====== Extrait du document ======

Les titres de dette de la France se retrouvent ensuite dans les portefeuilles « de fonds de pension, de banques centrales d’autres pays, de banques de crédit, etc » selon l’Agence France Trésor, c’est pourquoi il est difficile d’estimer où se situe précisément cette dette française en temps réel.

Une perte de souveraineté ?

Interviewé par Epoch Times, l’analyste financier Guy de la Fortelle a dénoncé l’influence dont disposent les créanciers étrangers vis-à-vis de la France. « Nous ne sommes pas capables d’équilibrer nos comptes, nous allons chercher l’argent là où il est. Ils nous le donnent, mais ce n’est jamais gratuit. Et ce n’est pas payé demain, c’est payé tout de suite, en influence, en décisions, en perte de souveraineté. »

« Pourquoi est-ce que la dette tient ? Parce que vous avez des gens qui compensent. Ces gens ne compensent pas parce qu’ils sont gentils, parce qu’ils veulent notre bien. Ils nous disent :’Tant pis pour vous ! Je veux bien vous prêter de l’argent, mais ça ne sera pas gratuit. Je vais gagner en influence, je vais gagner des contrats.’ C’est une loi de la jungle, assumée ou pas », ajoute-t-il.

Selon l’analyste, les détenteurs de la dette prennent du pouvoir sur nous, une situation qui aurait pu être évitée si les finances de l’État et les dépenses publiques avaient été mieux tenues.

La question des dépenses publiques

Fin mars, le gouverneur de la Banque de France François Villeroy de Galhau a estimé que le dérapage du déficit en 2023 imposait de s’occuper « enfin sérieusement des dépenses » publiques, après « quinze ans sans que les gouvernements tiennent […] leurs engagements ».

======

▶ **Liste des tâches**:
1/ Énumérez les types de détenteurs des titres de dette de la France que l'extrait sur la dette française cite d'après l'Agence France Trésor.
2/ D'après l'extrait sur la dette française, quelle fonction occupe François Villeroy de Galhau ?
3/ Poursuivez, s'il vous plaît, l'extrait sur la dette française à partir de l'endroit où il s'arrête.
Les données ci-après forment un matériau distinct de l'extrait.

====== Données fournies ======

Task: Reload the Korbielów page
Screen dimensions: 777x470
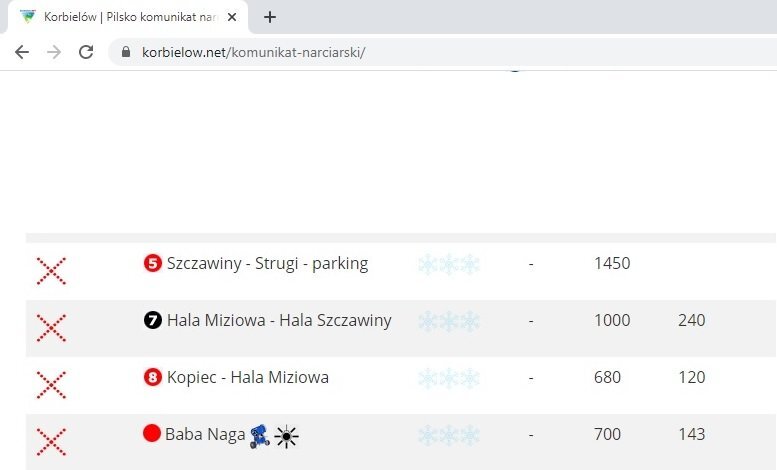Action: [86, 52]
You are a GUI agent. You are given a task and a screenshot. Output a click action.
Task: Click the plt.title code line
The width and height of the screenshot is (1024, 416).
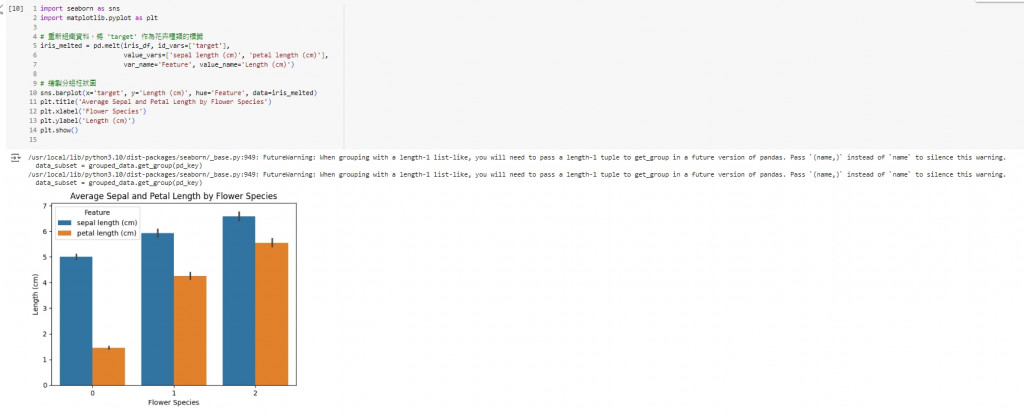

======
====== Données fournies ======

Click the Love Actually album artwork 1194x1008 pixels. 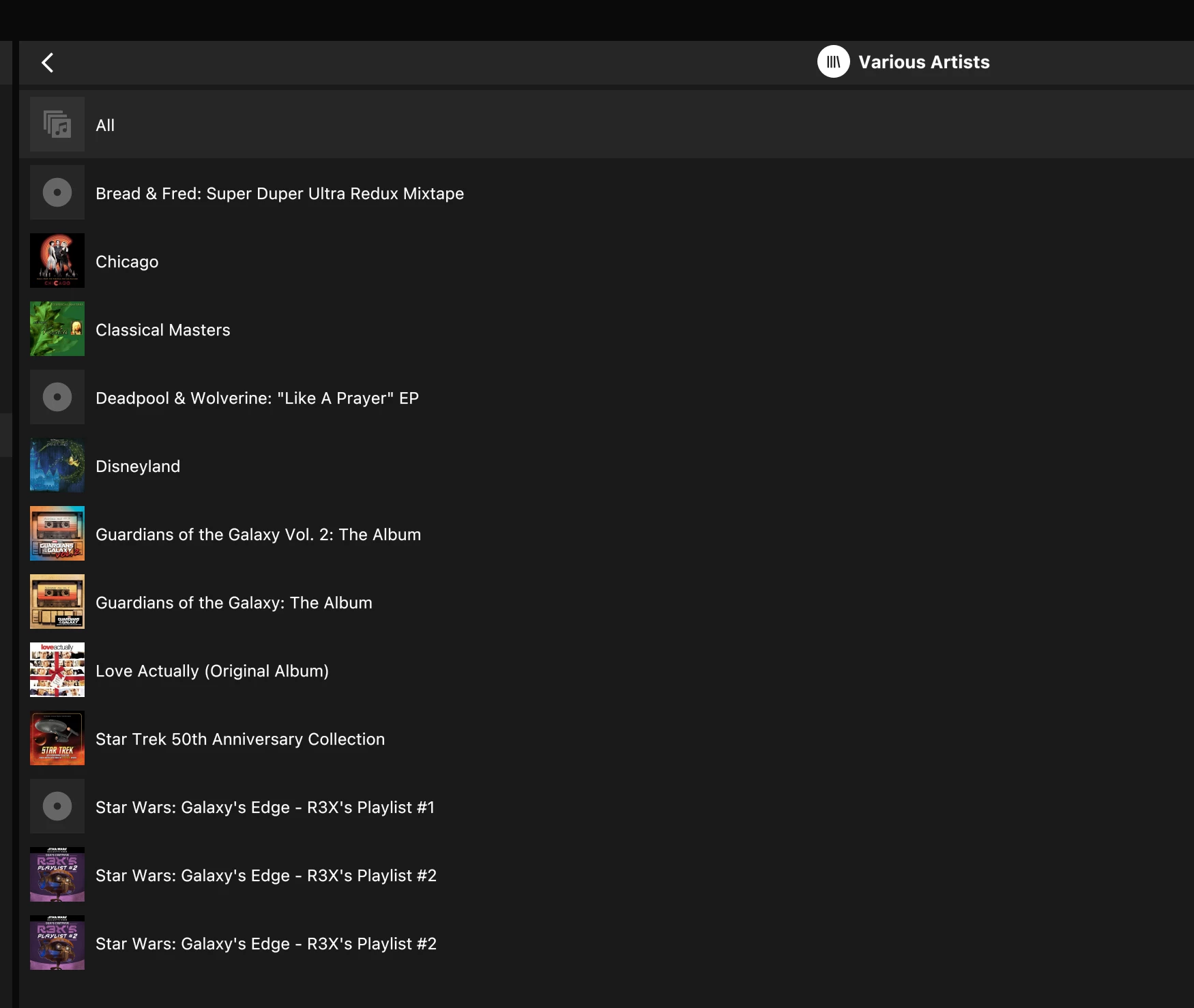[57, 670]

======

▶ **Réponses**:
1/ Fonds de pension, banques centrales d'autres pays, banques de crédit.

2/ Il est gouverneur de la Banque de France.

3/
Il faut s’occuper « enfin sérieusement des dépenses » publiques, a martelé M. Villeroy de Galhau, et ce, « avant de prendre des décisions éventuellement nécessaires sur les impôts », a-t-il estimé, en référence aux récentes propositions visant à taxer les « superprofits » des entreprises ou à procéder à des hausses d’impôts ciblées.

« Je crois profondément au modèle social européen mais il nous coûte en France environ dix points de PIB de plus que nos voisins européens: 58 contre 48 en pourcentage du PIB », a fait valoir M. Villeroy de Galhau, soulignant que les dépenses publiques en volume « pourraient encore augmenter de plus de 2% en 2024 », selon des projections de la Cour des comptes.

« Il est plus que temps, non pas de décréter l’austérité et la baisse générale des dépenses, mais d’arriver à cette stabilisation générale en volume », a détaillé M. Villeroy de Galhau. « Cela suppose un effort de priorisation et d’efficacité, juste et partagé par tous: État, mais aussi collectivités locales et prestations sociales ».

Pour le député LR Olivier Marleix, « en sept ans, sous la présidence Macron, la dette française aura progressé de 50%. En 40 ans, on a constitué 2.000 milliards de dette, en l’espace de sept ans le président de la République aura un bilan de 1.000 milliards de dettes supplémentaires », pointait-il en mai 2024 en amont de la création d’une commission d’enquête « visant à établir les raisons de la très forte croissance de la dette française », soulignant que la dette n’avait pas attendu le Covid pour « exploser ».

« Ce n’est pas aux Français de payer la facture de l’impéritie de ce gouvernement, les choix fous de ce gouvernement », avait-t-il lancé – la question étant aussi de savoir comment « on quitte cette spirale folle de la dette », ce qui veut dire « réduire la dépense publique, et non pas augmenter les impôts », a-t-il ajouté.

Les travaux de cette commission restent inachevés, interrompus par la dissolution.

Parmi les causes de cet endettement, Guy de La Fortelle souligne les montants astronomiques investis pour financer la transition énergétique alors que notre économie est surendettée et que cela implique un endettement supplémentaire.